Guangdong University of Finance & Economics, Sports Dept, Guangzhou 510320, Guangdong, China.
Competitive Sports Academy, Guangdong Sports Vocational and Technical College, Guangzhou 510500, Guangdong, China.
Comput Intell Neurosci. 2022 Aug 24;2022:3693310. doi: 10.1155/2022/3693310. eCollection 2022.
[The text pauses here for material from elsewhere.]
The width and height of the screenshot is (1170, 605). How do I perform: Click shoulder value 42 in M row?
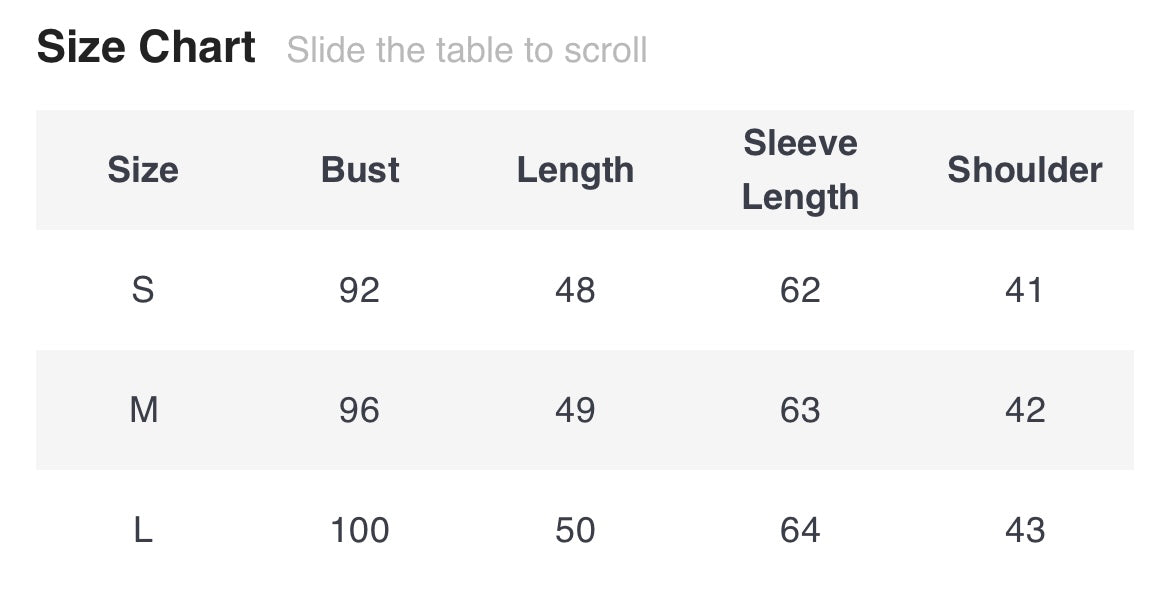click(x=1024, y=410)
With the rapid development of soft computing technology, various models and comprehensive analysis methods are emerging one after another, and new theories and research results continue to emerge, showing great strength and development potential in actual theoretical research and engineering applications. This paper analyzes the air pollution detection and environmental responsibility of sports clubs based on RBF neural networks, constructs the corresponding neural network algorithm, and simulates and analyzes the data. In the process of simulation design, we adjust the weight and threshold of the network according to the error performance of the network to realize the functions required by the system. Different models were used to predict the concentration of air pollutants in typical cities. At the same time, a meta-analysis method was used to conduct a preliminary discussion on the impact of air pollutants on the health of the Chinese population, and some research results were obtained. In the past years, Chinese sports clubs have also built a solid social environmental protection system around the related environmental protection responsibilities of sports clubs. The research on green environmental monitoring has improved people's awareness of environmental responsibility and provided technical support for the green development of sports clubs.
随着软计算技术的飞速发展,各种模型和综合分析方法层出不穷,新的理论和研究成果不断涌现,在实际理论研究和工程应用中表现出强大的实力和发展潜力。本文基于 RBF 神经网络分析了体育俱乐部的空气污染检测和环境责任,构建了相应的神经网络算法,并对数据进行了模拟分析。在模拟设计过程中,我们根据网络的误差性能调整网络的权重和阈值,以实现系统所需的功能。使用不同的模型来预测典型城市空气中污染物的浓度。同时,采用荟萃分析方法对空气污染物对中国人口健康的影响进行了初步探讨,得出了一些研究结果。在过去的几年中,中国的体育俱乐部也围绕体育俱乐部的相关环境责任建立了坚实的社会环境保护体系。绿色环境监测的研究提高了人们的环境责任意识,为体育俱乐部的绿色发展提供了技术支持。